• **PROBLEM**:
Every line from the one with "750x1100 pixels." through the final line of the data below goes in the answer, copied exactly. Pictures do not.

*** Opening INFORMATION SUPPLIED ***

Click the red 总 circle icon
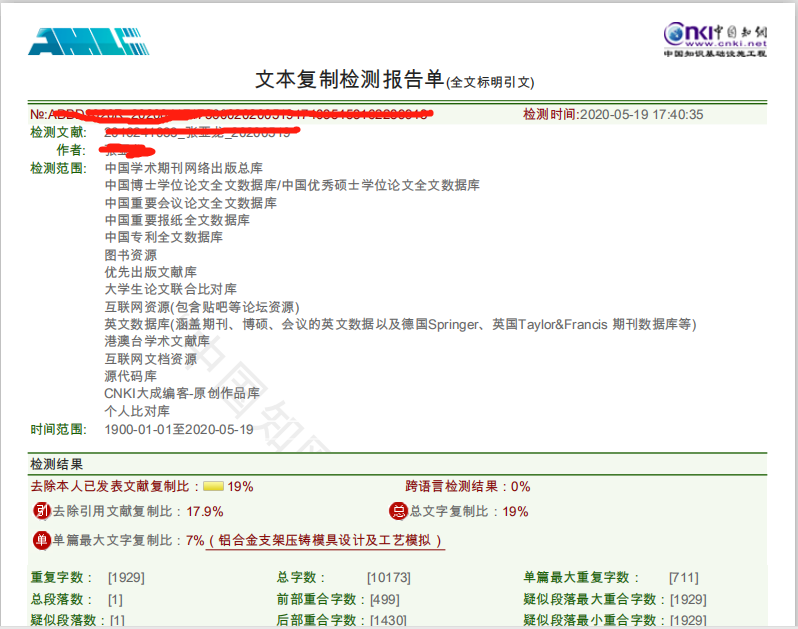Image resolution: width=798 pixels, height=629 pixels. pyautogui.click(x=397, y=511)
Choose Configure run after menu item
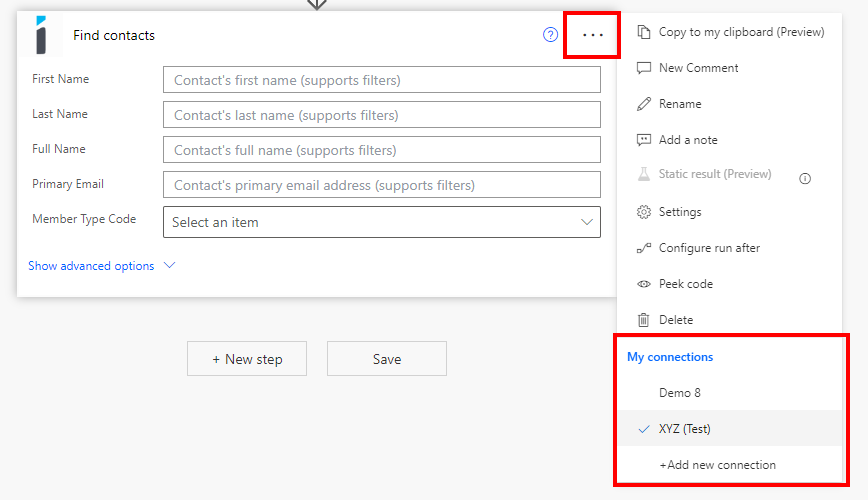The height and width of the screenshot is (500, 868). (709, 248)
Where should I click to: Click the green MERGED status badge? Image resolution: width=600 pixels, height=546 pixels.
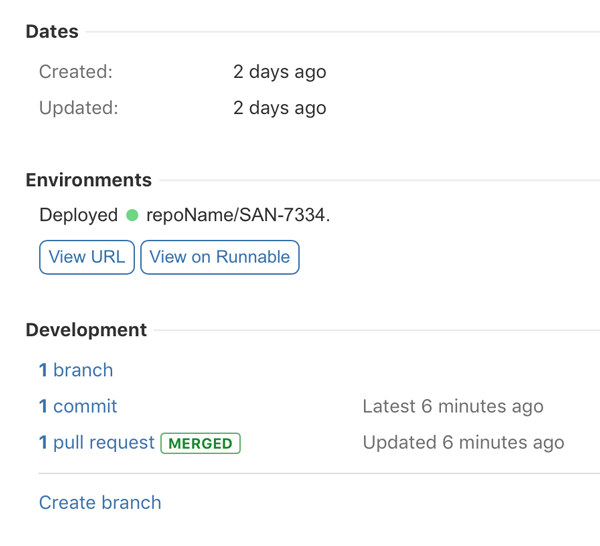click(201, 443)
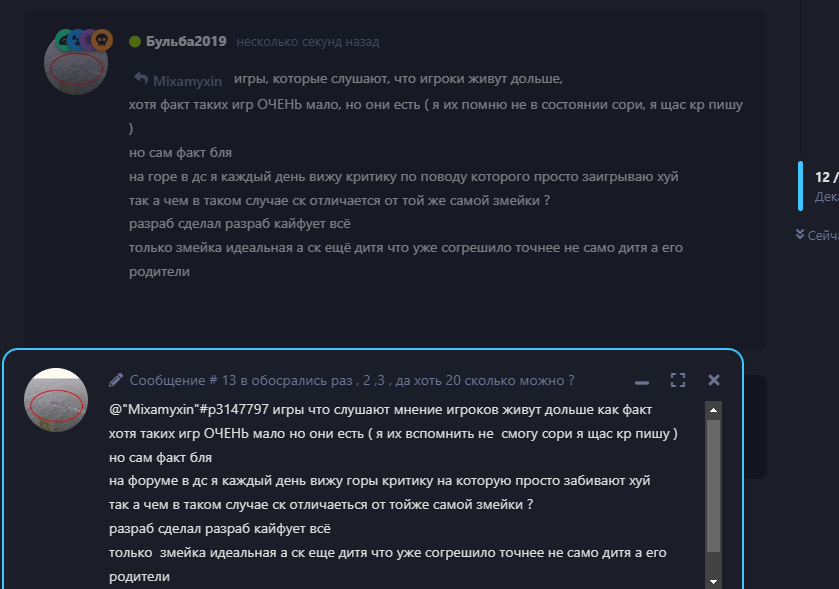Viewport: 839px width, 589px height.
Task: Click the 'несколько секунд назад' post timestamp
Action: [308, 42]
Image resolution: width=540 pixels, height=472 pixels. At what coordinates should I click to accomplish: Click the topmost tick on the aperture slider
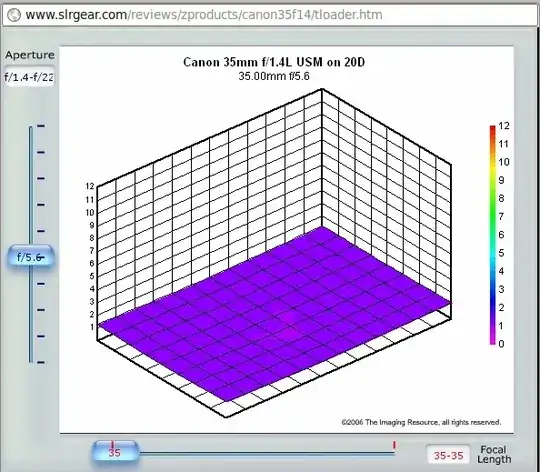click(x=41, y=126)
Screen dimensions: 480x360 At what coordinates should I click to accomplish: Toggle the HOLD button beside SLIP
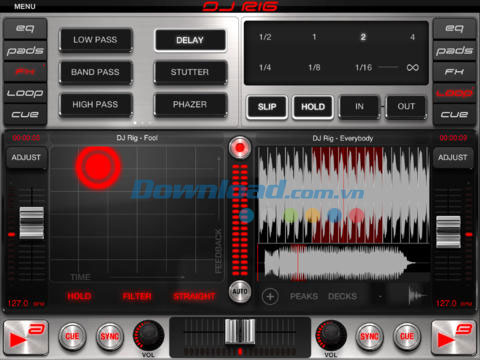tap(313, 107)
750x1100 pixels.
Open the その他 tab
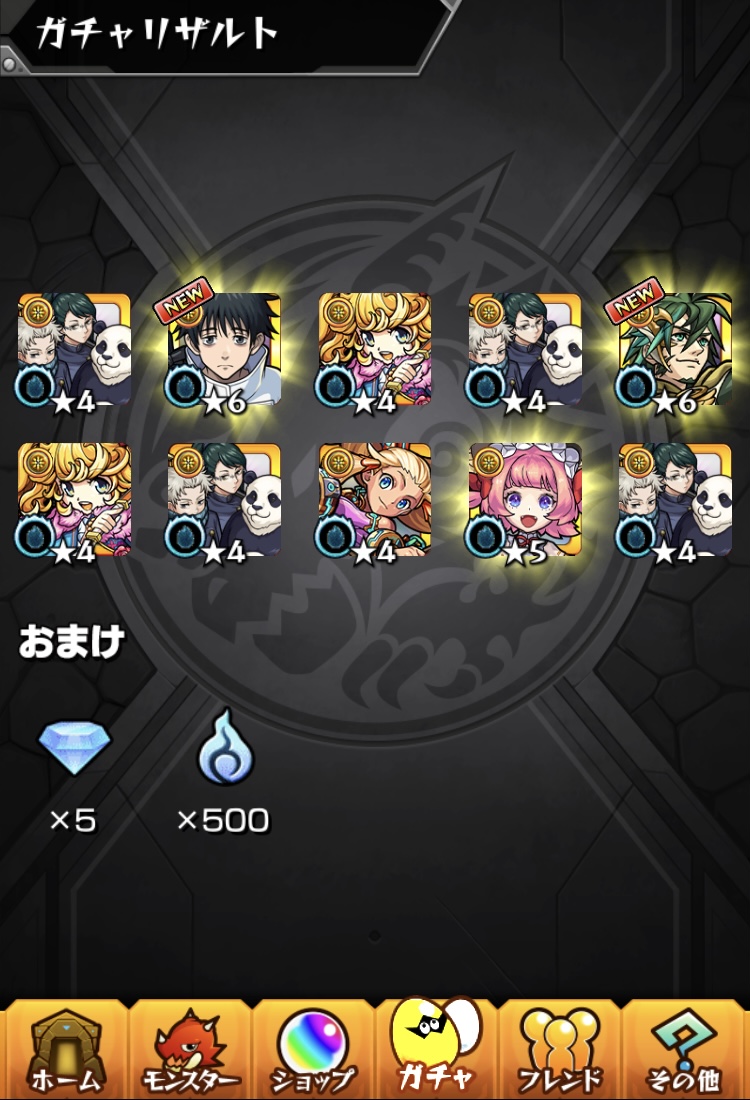point(684,1051)
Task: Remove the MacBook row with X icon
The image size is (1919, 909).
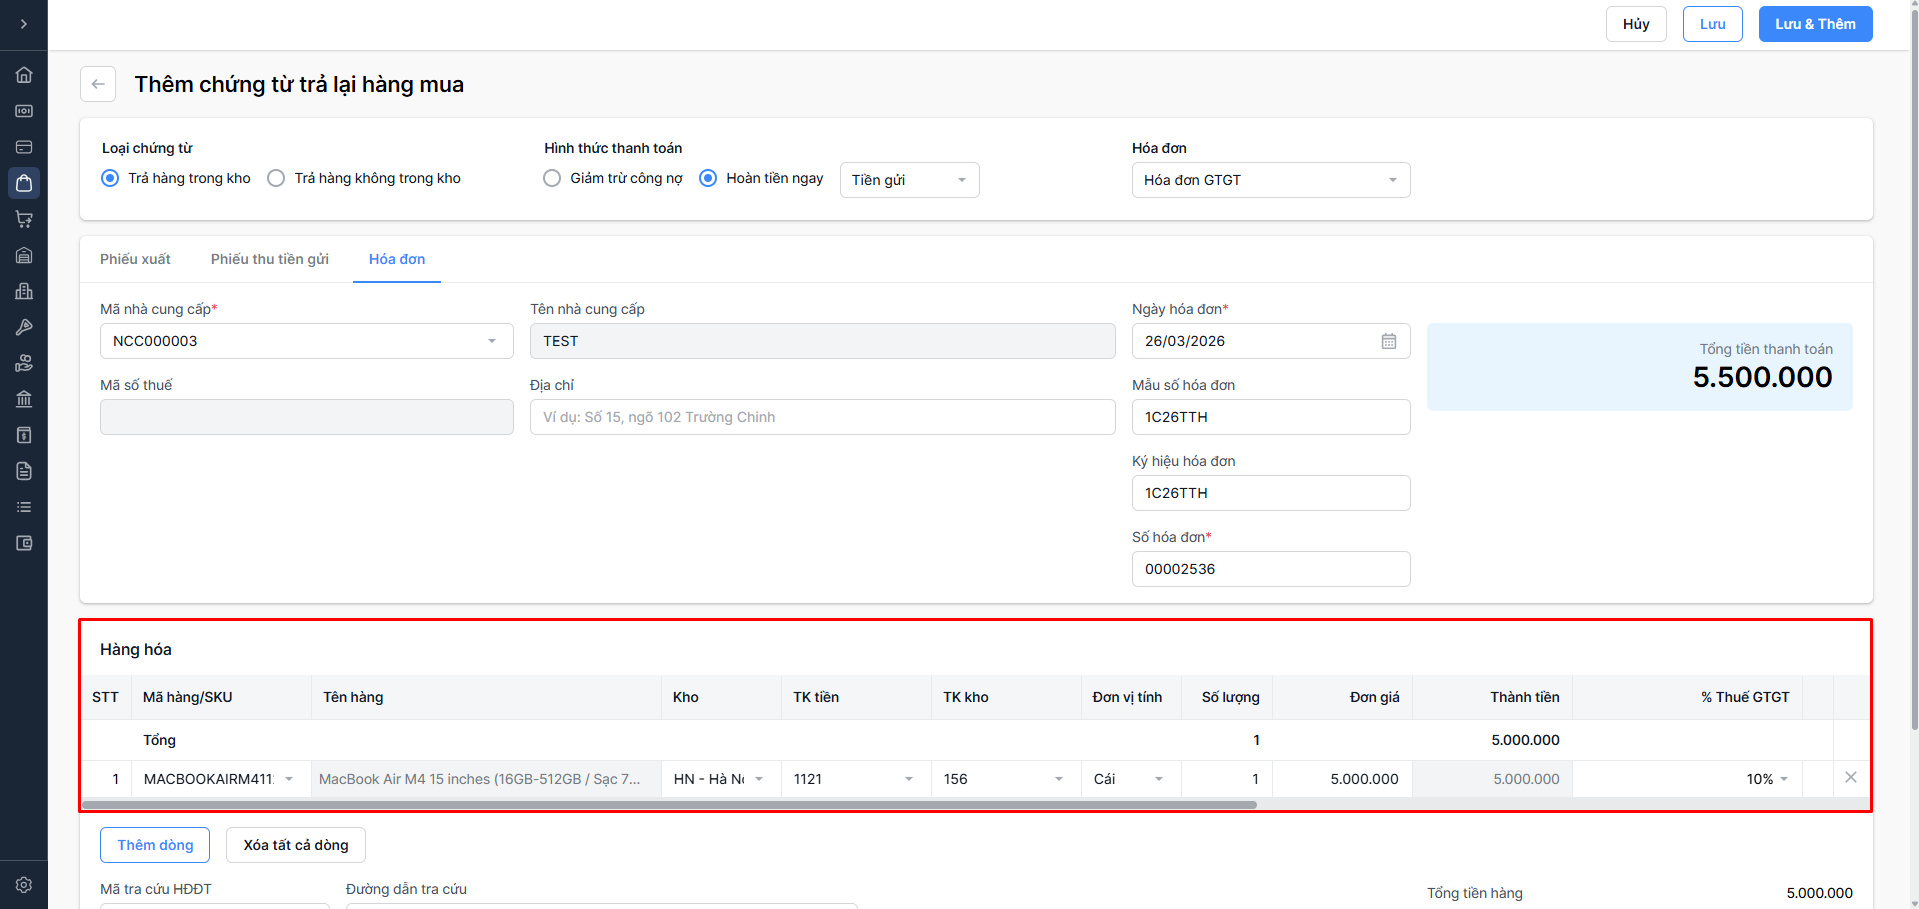Action: tap(1850, 777)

*** Closing INFORMATION SUPPLIED ***

• **RESPONSE TO THIS TASK**:
750x1100 pixels.
Open the その他 tab
point(684,1051)
Task: Remove the MacBook row with X icon
The image size is (1919, 909).
Action: tap(1850, 777)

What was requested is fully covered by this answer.